# Prozessnamen im Task-Manager anzeigen



## Anonymous (2 Dezember 2005)

Kann mir bitte jemand sagen, wie im Task-Manager auf der Registerkarte "Prozesse" die Namen der Prozesse angezeigt werden können und nicht nur die PID und der Benutzer. Vorweg: Über "Ansicht" -> "Spalten auswählen" geht es nicht, weil dort das Feld bei "Name" zwar angekreuzt ist, aber nicht aktiv (hellgrau). Da hat sich wohl irgendetwas verstellt...

Besten Dank im Vorhinein!
Peter


----------



## SEP (2 Dezember 2005)

Vielleicht mit der Bildlaufleiste unten mal ganz nach links?

Die Namen werden eigentlich IMMER angezeigt - daher auch grau unterlegt (keine Wahl)


----------



## stieglitz (2 Dezember 2005)

PeterWien schrieb:
			
		

> ........ weil dort das Feld bei "Name" zwar angekreuzt ist, aber nicht aktiv (hellgrau). Da hat sich wohl irgendetwas verstellt...
> 
> Besten Dank im Vorhinein!
> Peter


Das ist immer so, mit dem Namen.
Versuch mal die Spaltengröße zu verändern, einfach mit der Maus ziehen, vielleicht hast du einfach die Namensspalte  so verkleinert, dass sie nicht mehr zu sehen ist.


----------



## SEP (2 Dezember 2005)

stieglitz schrieb:
			
		

> Versuch mal die Spaltengröße zu verändern, einfach mit der Maus ziehen, vielleicht hast du einfach die Namensspalte  so verkleinert, dass sie nicht mehr zu sehen ist.


:dafuer:

P.S.: Ist wohl eher off-topic, daher verschoben ...


----------



## stieglitz (2 Dezember 2005)

> P.S.: Ist wohl eher off-topic, daher verschoben ...

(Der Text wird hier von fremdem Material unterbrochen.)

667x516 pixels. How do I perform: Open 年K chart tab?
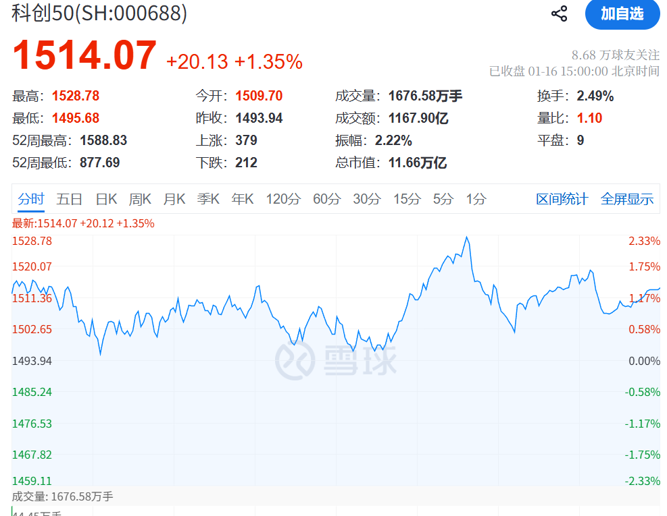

Hoffentlich findet der seinen Thread wieder.


----------



## technofreak (2 Dezember 2005)

stieglitz schrieb:
			
		

> > P.S.: Ist wohl eher off-topic, daher verschoben ...
> 
> 
> Hoffentlich findet der seinen Thread wieder.


Wo ist das Problem? Der Thread steht immer noch als sogenanntes "Shadow Topic "  im Ursprungsforum 
http://forum.computerbetrug.de/viewforum.php?f=3


> Verschoben: Prozessnamen im Task-Manager anzeigen


----------



## Anonymous (5 Dezember 2005)

Hallo Leute!

Besten Dank für die Tips, aber es hilft nichts: Die Prozessnamen bleiben verschwunden. Wenn ich alle frei wählbaren Spalten wegklicke, steht einfach gar nichts im Feld. 
(???)
any idea?

Merci,
Peter


----------



## stieglitz (5 Dezember 2005)

Hab auch keine Idee mehr. Welches Betriebssem hast du?
Und probiers mal in diesem Forum:
http://www.wintotal-forum.de/


----------



## Anonymous (5 Dezember 2005)

Windows XP Home


----------



## stieglitz (5 Dezember 2005)

Ich habe auch XP Home hier auf meinem Rechner.
Ich bin nach wie vor der Meinung, dass die Spalte durch nach links verschieben, nur ausgeblendet ist. Ich kann das hier nachvollziehen.


----------



## Heiko (5 Dezember 2005)

Hast Du nen Trojaner an Bord, der da entsprechend manipuliert?


----------